Executives push AI takeover as 4% of Microsoft’s global staff face redundancy in sweeping cuts
Microsoft is laying off 9,000 employees—around 4% of its global workforce—as the company accelerates its shift to artificial intelligence, ordering staff to hand over routine tasks to chatbots and automation tools.
The sweeping job cuts mark one of the largest workforce reductions since the tech giant began pivoting to generative AI in 2023. Sources say the redundancies span multiple departments, including engineering, marketing, and customer support, with some staff learning of their termination via internal emails this week.
Chief executive Satya Nadella defended the decision, citing a radical transformation in how work is done inside the company. “More than 30% of Microsoft’s code is now written by AI,” he told employees in a virtual town hall. “The future of our productivity depends on embracing this change, not resisting it.”
The announcement comes as Microsoft leans heavily on its $13 billion investment in OpenAI and expands Copilot—its AI assistant tool—across Office, Azure, and developer platforms. With AI increasingly handling coding, documentation, and admin tasks, executives have made it clear: if AI can do the job, humans won’t.
Staff were told that they must now delegate eligible workloads to AI systems to improve efficiency and focus on “higher-order thinking and strategic value creation.” One senior manager described it as a “marching order from the top.”
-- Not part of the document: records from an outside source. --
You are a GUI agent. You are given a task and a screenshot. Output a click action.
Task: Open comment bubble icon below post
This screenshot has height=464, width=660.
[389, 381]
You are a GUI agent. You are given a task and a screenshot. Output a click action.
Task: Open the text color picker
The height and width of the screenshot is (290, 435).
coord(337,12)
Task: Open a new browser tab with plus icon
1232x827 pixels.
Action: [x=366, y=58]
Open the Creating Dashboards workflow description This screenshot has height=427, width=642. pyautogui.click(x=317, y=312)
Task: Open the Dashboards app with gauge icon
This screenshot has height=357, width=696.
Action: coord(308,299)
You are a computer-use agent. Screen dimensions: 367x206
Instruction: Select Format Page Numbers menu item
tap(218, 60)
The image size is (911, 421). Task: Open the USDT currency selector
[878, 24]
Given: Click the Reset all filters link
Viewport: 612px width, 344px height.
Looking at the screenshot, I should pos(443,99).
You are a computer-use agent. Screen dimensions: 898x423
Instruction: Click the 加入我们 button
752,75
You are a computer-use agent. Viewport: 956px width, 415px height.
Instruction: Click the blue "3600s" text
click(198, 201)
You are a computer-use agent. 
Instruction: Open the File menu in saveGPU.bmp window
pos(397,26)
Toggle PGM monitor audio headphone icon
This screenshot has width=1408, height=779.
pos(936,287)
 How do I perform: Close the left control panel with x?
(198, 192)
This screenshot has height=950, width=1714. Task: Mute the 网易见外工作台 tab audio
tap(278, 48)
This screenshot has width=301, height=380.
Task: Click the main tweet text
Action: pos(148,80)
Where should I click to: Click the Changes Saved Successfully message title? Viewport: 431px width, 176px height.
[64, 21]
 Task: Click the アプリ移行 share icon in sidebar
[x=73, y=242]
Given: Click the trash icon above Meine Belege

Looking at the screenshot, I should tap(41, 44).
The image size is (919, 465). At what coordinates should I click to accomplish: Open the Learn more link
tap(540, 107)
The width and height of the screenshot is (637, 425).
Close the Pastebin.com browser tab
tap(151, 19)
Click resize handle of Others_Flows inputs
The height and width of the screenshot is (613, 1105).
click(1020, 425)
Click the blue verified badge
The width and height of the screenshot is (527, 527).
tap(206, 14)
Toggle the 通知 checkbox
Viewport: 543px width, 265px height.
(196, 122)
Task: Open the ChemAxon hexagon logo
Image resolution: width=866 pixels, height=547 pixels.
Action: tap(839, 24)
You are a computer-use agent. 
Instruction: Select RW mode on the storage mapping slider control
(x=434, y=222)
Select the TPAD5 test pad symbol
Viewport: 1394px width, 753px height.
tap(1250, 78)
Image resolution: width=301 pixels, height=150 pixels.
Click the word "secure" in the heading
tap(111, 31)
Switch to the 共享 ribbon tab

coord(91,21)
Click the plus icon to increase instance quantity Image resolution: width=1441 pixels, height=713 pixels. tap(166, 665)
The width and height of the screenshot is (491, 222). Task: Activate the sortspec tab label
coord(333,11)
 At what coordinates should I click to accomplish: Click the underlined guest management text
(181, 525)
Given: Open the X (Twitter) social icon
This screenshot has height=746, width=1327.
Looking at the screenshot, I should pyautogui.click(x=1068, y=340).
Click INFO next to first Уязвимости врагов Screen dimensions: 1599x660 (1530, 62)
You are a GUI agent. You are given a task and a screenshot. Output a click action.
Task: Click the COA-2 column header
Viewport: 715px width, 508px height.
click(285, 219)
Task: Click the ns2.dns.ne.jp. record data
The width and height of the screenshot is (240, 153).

The company’s latest Copilot update allows users to automate email replies, summarise meetings, write code, and even generate entire presentations. In internal documents reviewed by The Telegraph, Microsoft estimated that Copilot adoption had already replaced 1.7 million hours of human labour this quarter alone.
However, the layoffs have sparked anxiety among employees and industry watchers alike. “It’s one thing to enhance your team with AI. It’s another to replace them wholesale,” said Sarah Connelly, a technology analyst at Bernstein. “We’re watching the early stages of a workplace transformation that will make the 2010s automation wave look quaint.”
Among those hit are many junior engineers and back-office staff, roles Microsoft claims are now “better served by automated systems.” While severance packages have been offered, some affected employees took to social media to describe being “blindsided,” with one saying they had been “training an AI to do my job—and then it did.”
Embed from Getty ImagesUnion leaders in the tech sector have condemned the move. “These are not redundancies driven by crisis or recession,” said James Barrett of the Tech Workers Coalition. “They’re driven by profit and the belief that machines can replace people. It’s cold, calculated, and dangerous.”
Microsoft has not commented on which offices will be most affected, though insiders say the cuts are global, with a significant number in the United States and Europe.
Despite the layoffs, Microsoft’s stock rose 3% following the announcement, with investors seemingly encouraged by the prospect of tighter margins and enhanced AI capabilities.
But some experts are warning of a longer-term economic shock. “If Microsoft, the world’s second-most valuable company, is normalising AI-induced layoffs, expect a domino effect across the entire tech sector,” warned Connelly.
Nadella insists the move is about “evolution, not elimination,” and says Microsoft will invest in retraining programmes for remaining staff. “We want to equip everyone here to be AI-first thinkers,” he said.
Yet for 9,000 former employees, the message was clear: adapt to AI—or be left behind.